Arif Hikmet Par, ülke sorunlarına yer vermesinin yanında, Kurtuluş Savaşı izlerini belleğinde hep sıcak tutmuş, Atatürk’e olan sevgisini birçok şiirinde belirtmiştir. Şairin bir yazış tekniği de nehir şiir denen, birbirinin devamı olan şiirler yazmasındandır. Örneğin:”Kartal Bakışlı Deha” şiirindeki konuyu ”Mustafa Kemal’in Saçları” Başlıklı şiirinde devam ettirerek tamamlamıştır. Şairin bu nehir şiir türünde yazdığı başka şiirleri de vardır.
Şair milli konulara ağırlık verdiği şiirlerini daha çok 1950- 1960 yılları arasında yazmıştır. Bunların hepsinde yurt sevgisi ve tarihe yaslanan noktaları vardır. Örneğin” Bizans Göründü Karşıdan” başlıkıl şiirinde Fatih dönemine uzanır ve farklı bir anlatımla o yılları hatırlatır.
“Geldik surların önüne
İçimizde garip bir sevinç
Tamamlanmamış vuslatın tadı
Böyle hiç.
Yedi tepe kardeş kardeş gülümser
Boğazın mavi sularına
Bir esinti sarhoşluğu içinde
İstanbul sizin der.
Elbet bizim olacak İstanbul
İnanmışız.
Denizlerden, dağlardan, ovalardan gelen
Bu nurlu bahar içinde yıkanmışız.
Temiz ellerimizle açacak
İstanbul çiçek çiçek
Şimdi surlar önünde dalgalanan bayrak
Yarın Bizans göklerinde yükselecek.
Şair, serbest ölçüyle yazdığı şiirlerini, Şadırvan, Yurt, Varlık Dergileri’nde yayınlamış, Hikmet Paroğlu ismini kullanmıştır. Şair 1950 yılında Beyhan Ertemli evlenmiş üç oğlu olmuştur. Bunlardan oğlu Zafer Par, babasına ait tüm arşivi düzenmeyip üniversiteler kitaplığına bağışlamıştır.
● ● ● ●
Görevler ve alıştırmalar:
(1) Aşağıdaki ifadelerin okuma metniyle uyuşup uyuşmadığını evet ya da hayır diyerek belirtin ve her kararı belirleyen kelimeleri metinden aynen aktarın. (a) Şair, milli konulu şiirlerini çoğunlukla 1950-1960 yılları arasında yazmıştır. (b) Şair, şiirlerini aruz ölçüsüyle yazmıştır. (c) Şairin arşivini üniversite kitaplıklarına kızı bağışlamıştır.
(2) Okuma metnine göre şairin şiirlerini yayımladığı dergilerin tamamını sıralayın.
(3) Okuma metnini iki cümleyle özetleyin.

Verilen bilgiler:
● ● ● ●
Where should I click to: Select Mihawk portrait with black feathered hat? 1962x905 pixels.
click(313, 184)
● ● ● ●
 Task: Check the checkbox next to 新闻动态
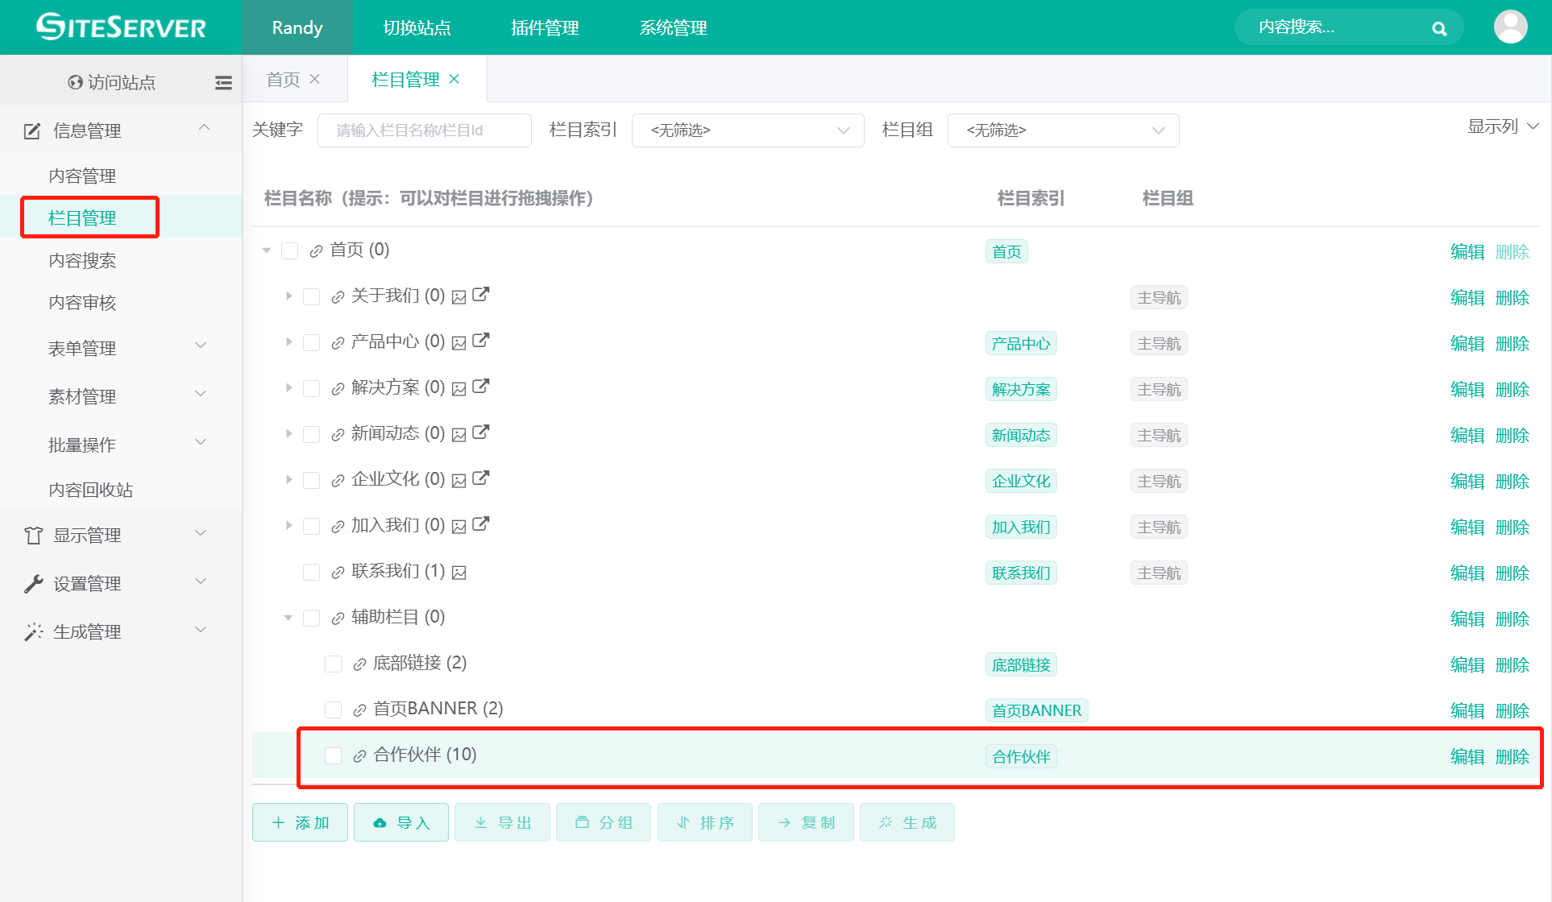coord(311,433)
● ● ● ●
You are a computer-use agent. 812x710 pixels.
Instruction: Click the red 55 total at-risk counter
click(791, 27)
● ● ● ●
Beklenen sonuçlar:
(1)
(a) Evet: "Şair milli konulara ağırlık verdiği şiirlerini daha çok 1950- 1960 yılları arasında yazmıştır."
(b) Hayır: "serbest ölçüyle yazdığı şiirlerini"
(c) Hayır: "Bunlardan oğlu Zafer Par, babasına ait tüm arşivi düzenmeyip üniversiteler kitaplığına bağışlamıştır."

(2) Şadırvan, Yurt, Varlık

(3) Arif Hikmet Par, ülke sorunlarına yer vermenin yanında Kurtuluş Savaşı izlerini belleğinde hep sıcak tutmuş, Atatürk sevgisini birçok şiirinde dile getirmiş ve birbirinin devamı olan nehir şiirler de yazmıştır. Çoğunu 1950-1960 yılları arasında yazdığı milli konulu şiirlerinde yurt sevgisi ve tarih öne çıkar; serbest ölçüyle yazdığı şiirlerini Hikmet Paroğlu adıyla dergilerde yayımlamıştır.